I was reminded this week of a comment from Part Two. Here's the relevant text from the article:
Search for market environments which cause you to underperform.
If you don't trade well in ranging environments then you may be better sticking to trending environments only. If your database of losing trades shows difficulty in a ranging environment, find the clues that can alert you to this type of environment, and then learn to stand aside as early as possible.
I've mentioned previously that one easy way to do this is to avoid holiday sessions (see here). While they may on occasion offer great opportunity, more often than not they will be lower liquidity, narrow range markets.

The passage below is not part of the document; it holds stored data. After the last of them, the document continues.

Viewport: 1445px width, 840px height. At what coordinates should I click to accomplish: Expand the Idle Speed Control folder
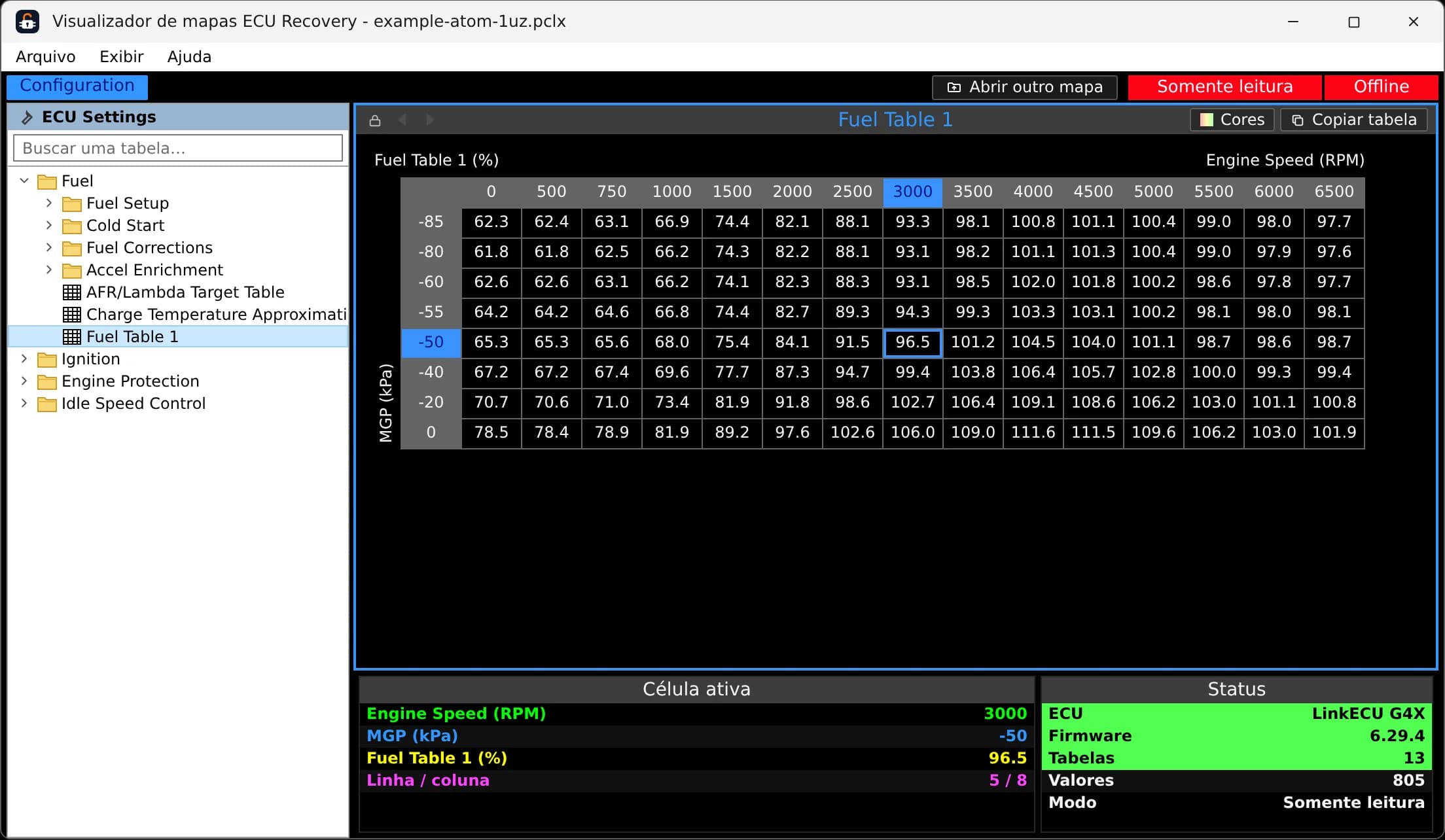pyautogui.click(x=24, y=403)
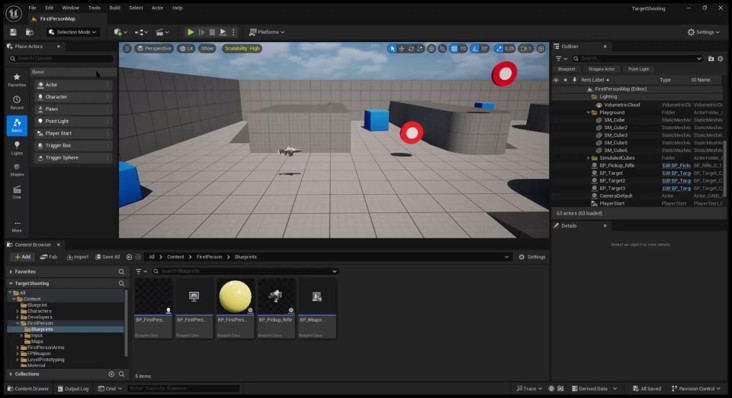
Task: Open the Outliner settings gear
Action: 720,59
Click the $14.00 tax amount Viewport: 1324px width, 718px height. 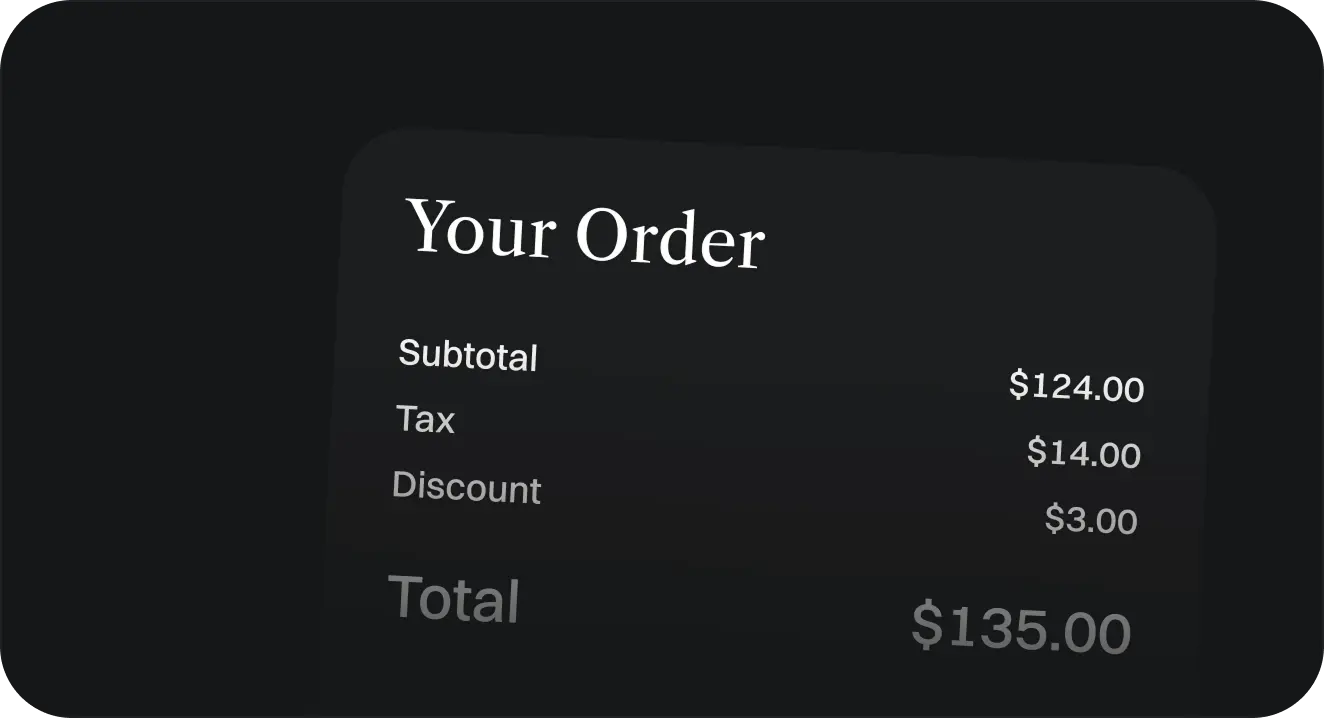point(1084,453)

The same concept often applies to those sessions that precede potentially volatile and significant news events. Wednesday offered us one example. With the FOMC Statement being released at 1400 ET, most of the day leading up to that time will typically offer a more challenging environment. Again, like the holiday sessions there is no guarantee. Some days can move. But as a general concept these sessions are more often than not lower liquidity and lower than average range markets.
- Anticipate a rangebound market and plan trading accordingly (for example, aiming to fade the failed moves at the edge of the range, or through reducing position sizes).
- Anticipate a rangebound market and sim trade only, in order to improve skills within these more challenging environments.
- Anticipate a rangebound market and stand aside, but monitor the session with the intention of trading if a directional move does occur.
- Stand aside till the FOMC release with intention to only trade after the news event has occurred. (Not a good option in my UTC+10 timezone!)
- Take a day off. Enjoy life. (Or in my timezone… catch up on some well deserved sleep!)
You don't have to trade every day.
Identify the environments which cause you to underperform, and seek ways to either avoid them or to minimise risk if you do make the decision to trade.
And if one of the challenges for you is a narrow, rangebound market, then there are easy ways to identify some of the most-likely rangebound sessions. Avoid the holidays. And avoid the sessions preceding highly volatile and significant news events. (Naturally, if you excel in this type of environment then the reverse applies and you'll want to seek out these sessions!)